Alex is Sprintlaw’s co-founder and principal lawyer. Alex previously worked at a top-tier firm as a lawyer specialising in technology and media contracts, and founded a digital agency which he sold in 2015.
Buying an existing business can be the fastest way to become an owner. You’re stepping into established systems, customers and cash flow rather than starting from a blank page.
But financing a business purchase isn’t just about finding the money. The legal structure you choose, the finance terms you agree to, and the sale contract you sign all have major consequences for risk, control and long‑term success.
In this guide, we’ll unpack how finance for a business purchase works in Australia, the key legal issues to watch, and a practical pathway from first conversation to settlement. You’ll also find tips to avoid common traps around security interests, guarantees, regulatory approvals and tax considerations.
If you want a smoother, safer acquisition, a legally savvy approach from day one makes all the difference.
What Does Financing A Business Purchase Involve?
Financing a business purchase is the process of arranging funds to acquire either the company itself (a share sale) or the business assets (an asset sale). Most buyers mix their own cash with external finance.
Common ways to fund the purchase
- Bank or non‑bank loans: A term loan or business loan, often secured over the assets being purchased and sometimes supported by personal guarantees.
- Vendor finance: Part of the price is paid to the seller over time under a structured repayment arrangement.
- Investor funding: Equity investment (issuing shares) or convertible instruments. This raises Corporations Act compliance questions if you approach multiple investors.
- Asset‑based lending: Finance tied to specific assets like equipment, vehicles or receivables.
Each path carries different obligations and risks. The “best” option is the one that fits your cash flow, risk appetite and the nature of the business you’re buying.
Choosing Your Deal Structure: Asset Sale Or Share Sale?
Your acquisition structure drives everything from what you inherit to what a lender will accept as security. It’s one of the first decisions to lock in.
Asset sale
You buy specified assets (e.g. plant and equipment, stock, customer contracts, IP, goodwill) but not the selling entity. This helps ring‑fence legacy liabilities.
- Pros: Select what you buy; cleaner separation from past liabilities; lenders often like identifiable assets for security.
- Cons: More transfers and consents (leases, contracts, licences); you’ll need your own ABN and registrations; employees and entitlements must be handled carefully.
Share sale
You buy the shares in the company that runs the business. The entity continues uninterrupted with all its assets, contracts and liabilities.
- Pros: Continuity for customers and staff; fewer third‑party consents; registrations (like the company’s ACN) remain the same.
- Cons: You inherit the company’s history and liabilities; more intensive legal and financial due diligence; some lenders may require additional security.
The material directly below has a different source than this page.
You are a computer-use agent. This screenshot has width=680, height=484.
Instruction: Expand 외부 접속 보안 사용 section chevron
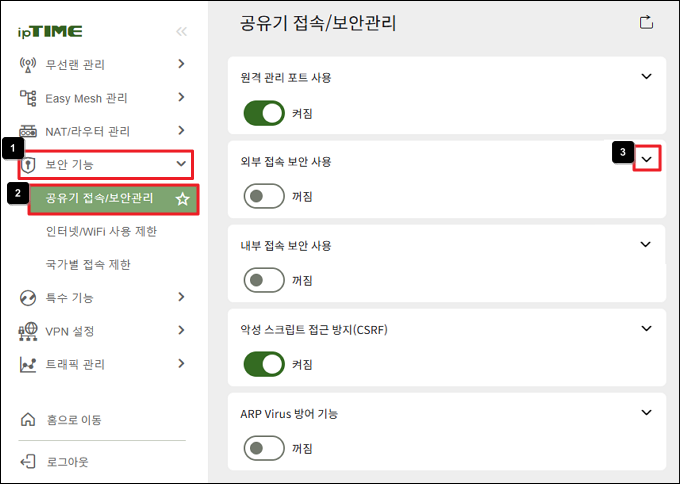(x=647, y=159)
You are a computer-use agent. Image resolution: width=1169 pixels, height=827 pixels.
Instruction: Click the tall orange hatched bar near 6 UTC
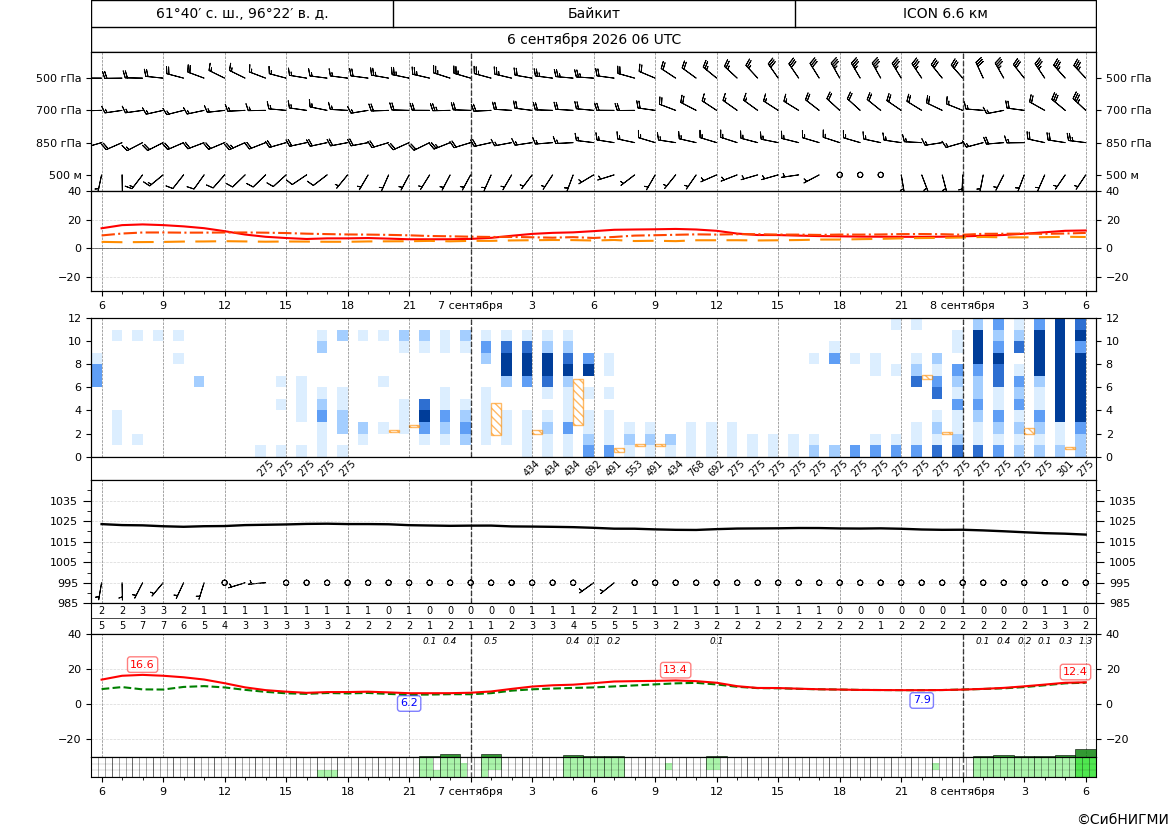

For a deeper comparison, many buyers review this early alongside lenders and advisors using a share sale vs asset sale lens.
Important clarification: ABNs and ACNs are not “transferred.” An ABN belongs to the entity that carries on the enterprise. In an asset sale, the buyer uses (or applies for) their own ABN. In a share sale, the target company keeps its existing ACN and ABN because the entity itself doesn’t change.
How To Get Finance‑Ready (Before You Sign Anything)
Lenders, investors and sophisticated vendors expect a clear business case and a well‑organised due diligence process. Doing this work early improves your negotiating position and reduces surprises.
1) Build a credible business plan
Outline what you’re buying and why, highlight key drivers of performance, and present realistic cash flow projections. Lenders will compare your plan against historical financials and industry benchmarks.
2) Assemble your documents
- Historical financials (P&L, balance sheet, tax returns, BAS if available)
- Key contracts (customers, suppliers, distribution, SaaS tools)
- Lease documents and landlord details
- Asset lists, IP registrations and insurance schedules
- Employment details (headcount, awards, pay rates, entitlements)
3) Run targeted legal and financial due diligence
Identify deal‑breakers early. Common issues include out‑of‑date licences, unpaid superannuation, underpayment risks, unregistered security interests and problem leases.
Buyers often engage a lawyer for a scoped review to focus on leases, contracts, IP, PPSR searches and employment risks through a legal due diligence package.
4) Obtain finance indications
Talk to lenders and finance brokers about pre‑approval or indications of capacity. If using vendor finance, sketch headline terms with the seller and sense‑check them against the business’ forecast cash flows.
Key Legal Issues In Finance Documents
Finance documents allocate risk. Understanding how security interests, guarantees and default rights work will help you negotiate terms that won’t box you in later.
Security interests and PPSR
Most lenders (and many vendors) take security over the assets you’re buying. In Australia, personal property security interests are governed by the Personal Property Securities Act (PPSA) and recorded on the Personal Property Securities Register (PPSR).
- Search before you buy: Run PPSR searches to uncover existing charges that must be released at or before settlement. A thorough check is essential; this is a common settlement delay.
- Priority matters: If you agree to vendor finance or asset finance, think about who has first ranking security and how intercreditor arrangements will work.
- Register your interest: If you’re taking security (e.g. as part of earn‑out/vendor finance), timely registration preserves your priority. Many buyers use a service to register a security interest correctly.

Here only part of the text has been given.